Texto mostrado:
* * * * * * * * *

Quienes sigan esta columna con asiduidad habrán notado cierta preferencia del autor por el estilo de política económica basado en el pragmatismo. Para evitar las malas interpretaciones que aparecen cuando se apela a una definición de una sola palabra, vale aclarar un poco más su significado. En su versión no filosófica, la idea de pragmatismo se asocia a la tendencia a conceder primacía al valor práctico de las decisiones de política por sobre cualquier otro valor.

Este tipo de posturas incomoda a mucha gente. El pragmatismo podría implicar un camino de decisiones sembrado de inconsistencias y discrecionalidades. En tanto se busca adaptarse a cada circunstancia particular, cada medida lucirá como unilateral, aislada y seguramente lejana a un plan integral y coherente. El pragmatismo también suele contemplarse como una actitud opuesta a las ideologías férreas. Según éstas, las decisiones deben respetar una doctrina prefijada que representa el pensamiento orgánico representado por un partido o por un ala del mismo.

* * * * * * * * *

Los datos:
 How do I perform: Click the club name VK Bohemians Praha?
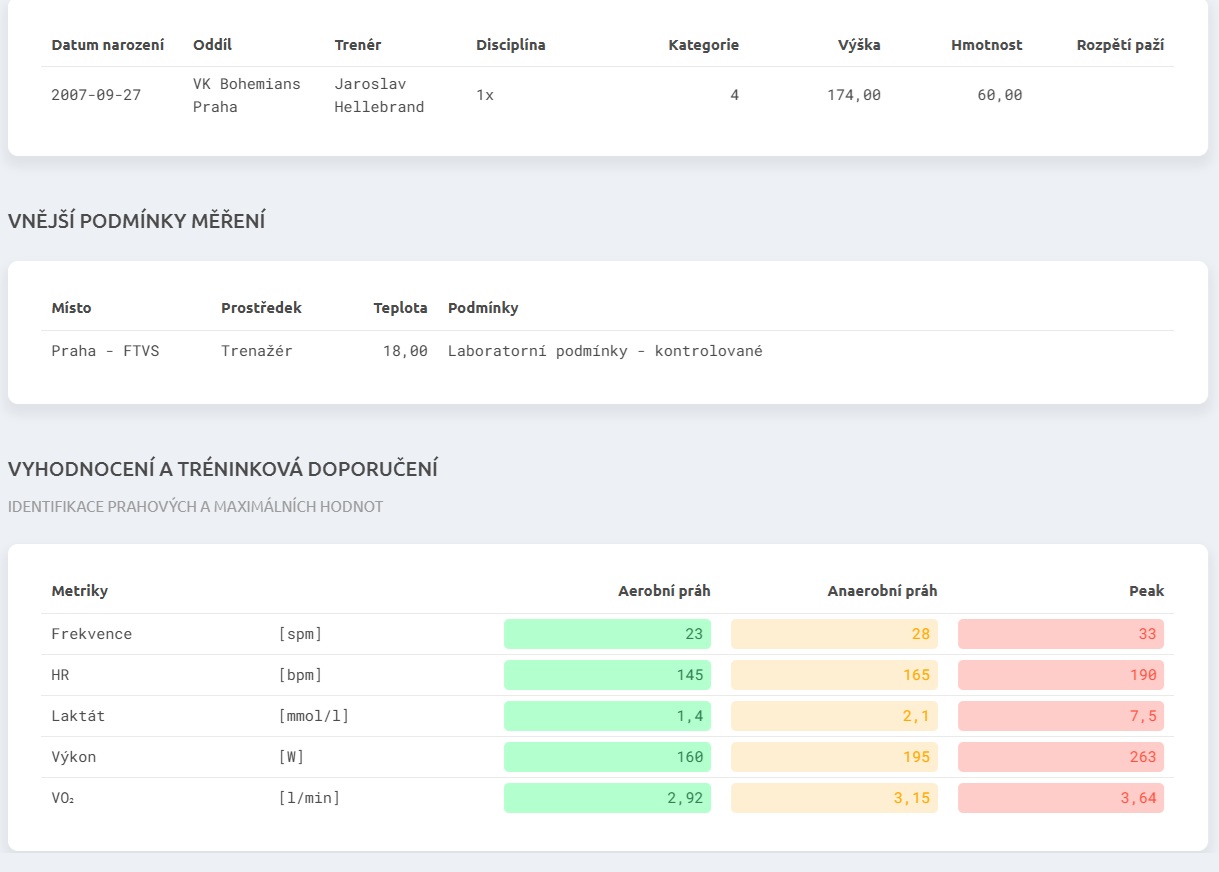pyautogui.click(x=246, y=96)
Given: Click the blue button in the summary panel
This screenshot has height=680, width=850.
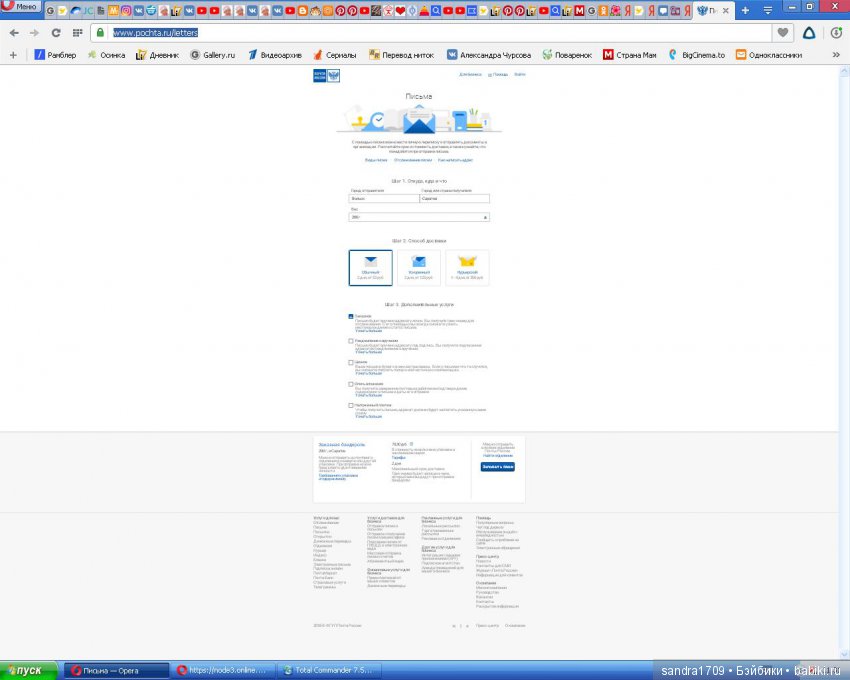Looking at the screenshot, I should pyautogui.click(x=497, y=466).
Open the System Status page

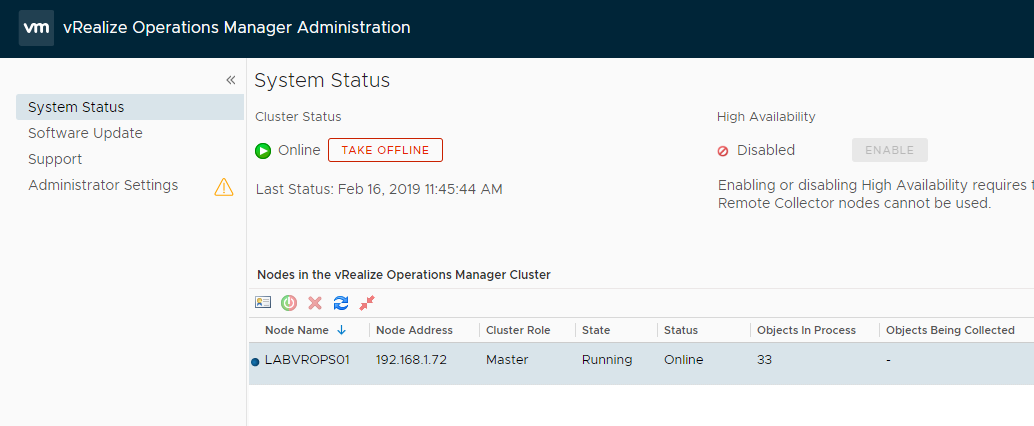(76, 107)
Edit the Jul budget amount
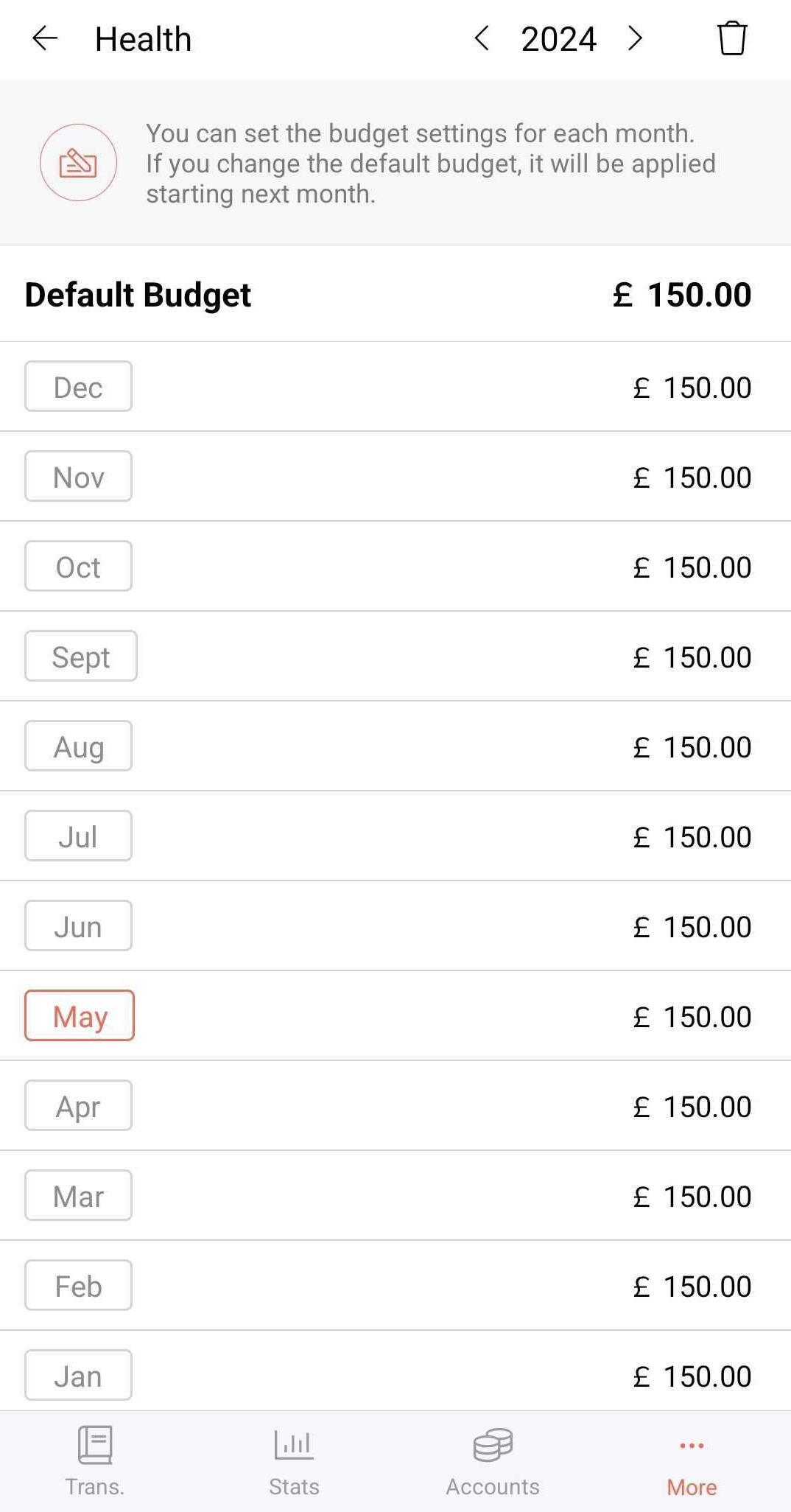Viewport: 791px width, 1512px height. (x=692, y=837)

* * * * * * * * *

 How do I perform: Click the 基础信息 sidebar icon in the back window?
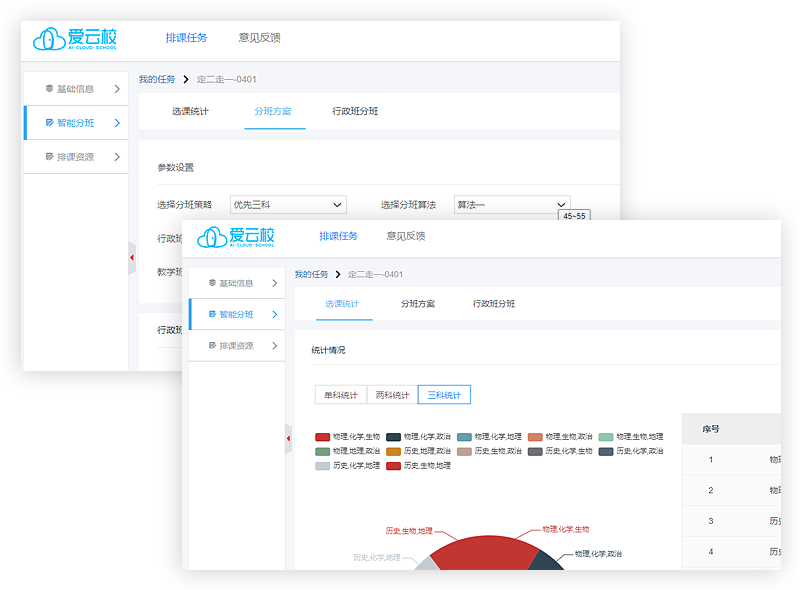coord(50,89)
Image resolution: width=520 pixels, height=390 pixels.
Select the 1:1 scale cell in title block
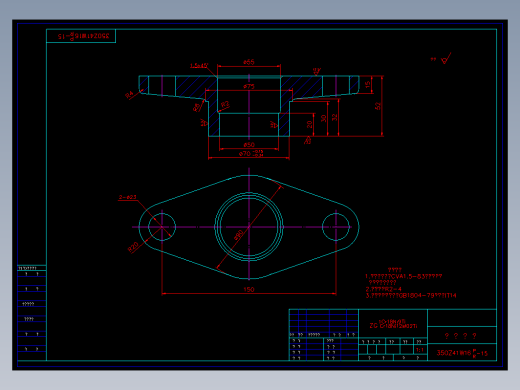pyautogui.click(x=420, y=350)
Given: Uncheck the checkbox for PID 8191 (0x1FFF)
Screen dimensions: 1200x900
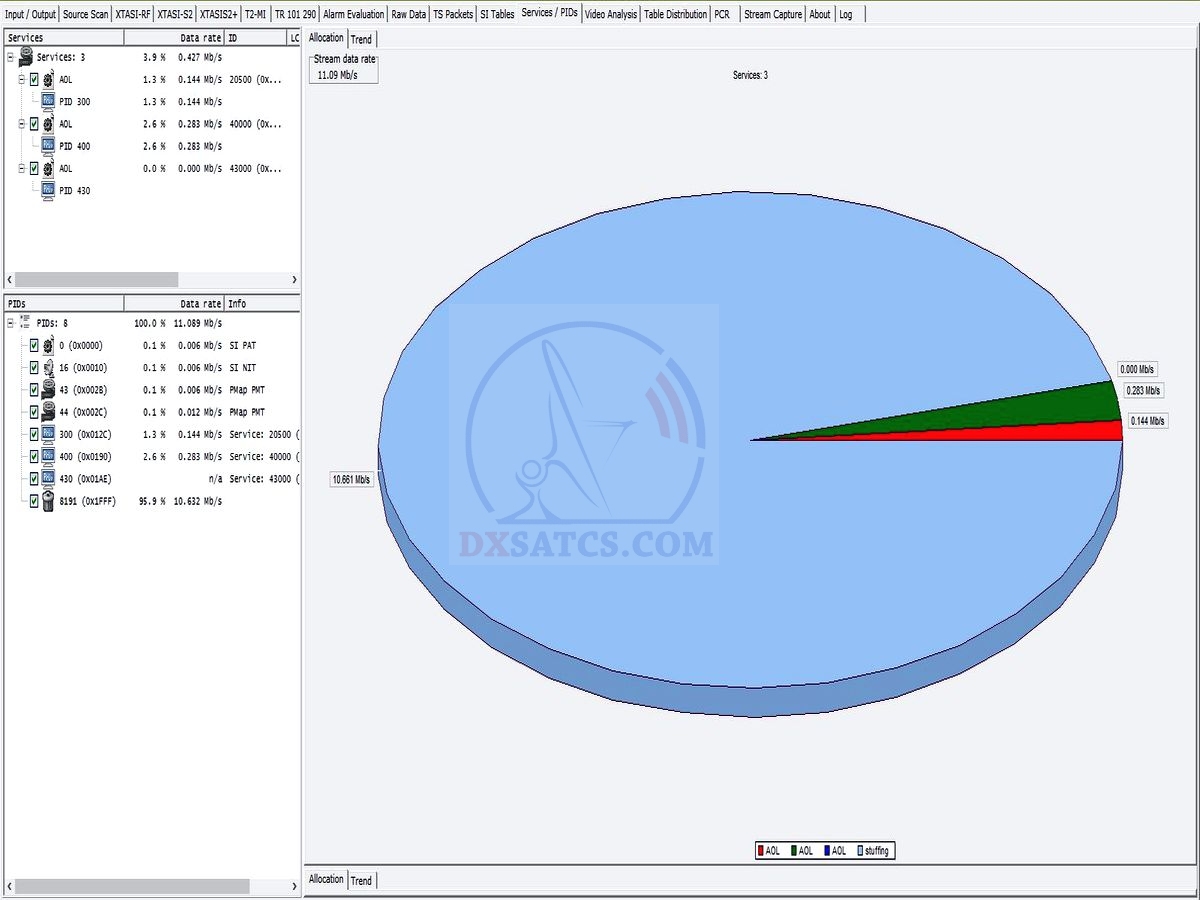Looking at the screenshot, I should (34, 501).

* * * * * * * * *

Tareas del ejercicio:
- A) Según el texto sobre el pragmatismo, ¿cómo lucirá cada medida cuando se busca adaptarse a cada circunstancia particular? Enumera todos los rasgos que se le atribuyen.
- B) Cambia "pragmatismo" por "realismo" y escribe de nuevo el pasaje del texto sobre el pragmatismo que empieza con "Quienes sigan esta" y sigue hasta "cualquier otro valor.".
- C) Retoma el texto sobre el pragmatismo en la política económica y continúalo a partir de donde se detiene.

Resultados:
- A)
- Unilateral
- Aislada
- Seguramente lejana a un plan integral y coherente

- B)
Quienes sigan esta columna con asiduidad habrán notado cierta preferencia del autor por el estilo de política económica basado en el realismo. Para evitar las malas interpretaciones que aparecen cuando se apela a una definición de una sola palabra, vale aclarar un poco más su significado. En su versión no filosófica, la idea de realismo se asocia a la tendencia a conceder primacía al valor práctico de las decisiones de política por sobre cualquier otro valor.

- C)
Estas críticas son atendibles, pero no son gratuitas. En materia macroeconómica el pragmatismo también tiene ventajas, y sospecho que superan a estos potenciales perjuicios. La primera razón para actuar con una lógica práctica es más bien general. Los conocimientos conceptuales para la aplicación de políticas de la profesión económica son transitorios, locales y contexto dependientes. Si bien en algunos aspectos generales podríamos hablar de consensos amplios, como cuando se reconoce la superioridad de las economías de mercado o mixtas por sobre las enteramente planificadas, de allí para abajo las preferencias de política varían de tópico a tópico, de período a período, y de país a país.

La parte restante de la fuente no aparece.